Hello and welcome to this in-depth look at the iShares Russell 2000 ETF, or IWM for short.
First, let's start with a brief overview of what IWM is and why it's important. IWM is an exchange-traded fund, or ETF, that tracks the performance of the Russell 2000 Index, which is a stock market index that measures the performance of small-cap companies listed on the U.S. stock exchanges. Small-cap companies, as the name suggests, are typically smaller in size and market capitalization compared to their larger, more established counterparts.
The Russell 2000 Index is named after the Russell Investment Group, which created the index in 1984. It is considered a benchmark for small-cap stocks and is composed of the bottom 2,000 stocks in the Russell 3000 Index, which is a market-cap weighted index that represents the 3,000 largest publicly traded U.S. companies.
Now, why is IWM important? Well, for one, small-cap stocks tend to be more volatile and risky compared to large-cap stocks, but they also have the potential to offer higher returns over the long term. By investing in IWM, investors can get exposure to a diversified portfolio of small-cap companies without having to research and buy individual stocks. This makes IWM a convenient and easy way for investors to gain exposure to the small-cap market.
IWM is also popular among investors for its liquidity and ease of trading. It has an average daily trading volume of over 22 million shares and is listed on multiple exchanges, making it easy for investors to buy and sell shares.
Now, let's delve into the specifics of IWM. As an ETF, IWM is structured as a fund that holds a basket of stocks that track the performance of the underlying index, in this case, the Russell 2000 Index. The fund is managed by BlackRock, one of the largest asset managers in the world.

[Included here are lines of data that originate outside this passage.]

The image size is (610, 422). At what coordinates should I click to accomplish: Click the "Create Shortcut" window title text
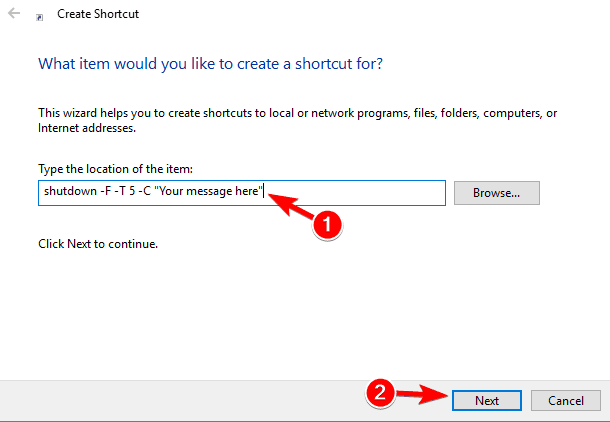(98, 14)
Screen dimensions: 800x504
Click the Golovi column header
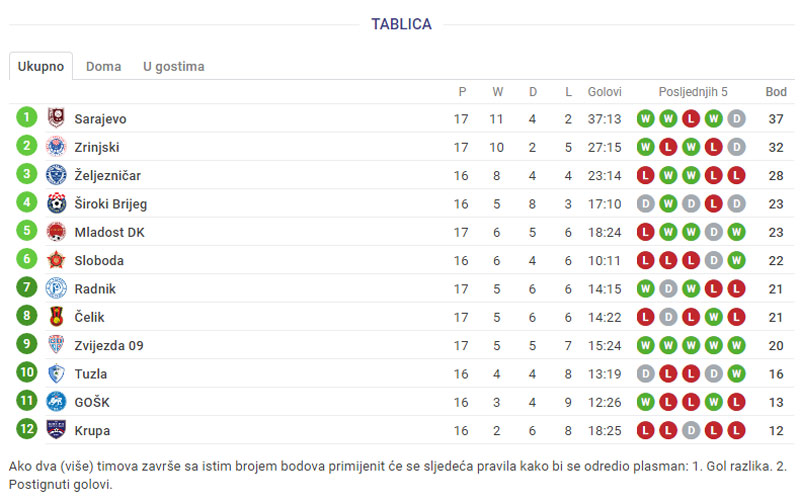(605, 92)
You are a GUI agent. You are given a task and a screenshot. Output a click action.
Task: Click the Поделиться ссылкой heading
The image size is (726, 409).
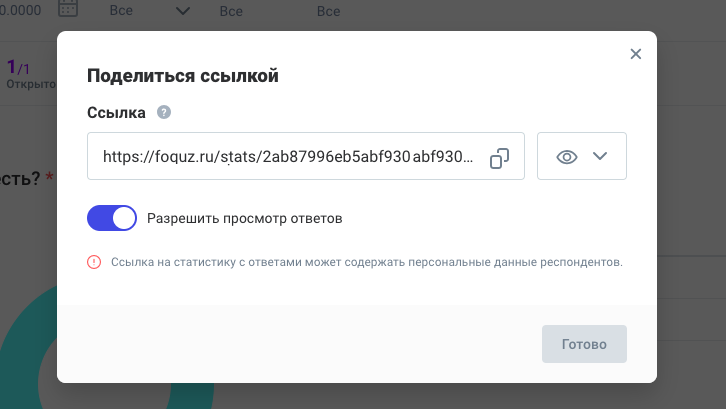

IWM has a total of 2,000 stocks in its portfolio, which are selected and weighted based on the market capitalization of the underlying companies. The top 10 holdings make up about 10% of the fund's assets, and the top 50 holdings make up about 30%. This means that IWM has a fairly diversified portfolio, with no one stock having a large impact on the fund's overall performance.
Some of the top holdings in IWM include companies like Zscaler, Guardant Health, and Moderna, all of which are in the technology and healthcare sectors. These sectors have been performing well in recent years, and their inclusion in the fund has helped drive strong returns for IWM.
Since its inception in 2000, IWM has had a strong track record of performance. It has delivered an average annual return of 8.5% over the past 20 years, outpacing the S&P 500, which has returned an average of 7.5% over the same period.
IWM has also performed well during times of market stress, such as the 2008 financial crisis. During that time, the fund lost 37% of its value, while the S&P 500 lost over 50%. This demonstrates the potential for small-cap stocks to offer some downside protection during times of market turmoil.
One important thing to note about IWM is its expense ratio, which is a measure of the annual fees charged by the fund. IWM has an expense ratio of 0.19%, which is relatively low compared to other ETFs. This means that investors can expect to pay relatively low annual fees for the convenience and diversification offered by the fund.
In conclusion, IWM is a popular and convenient way for investors to gain exposure to small-cap stocks.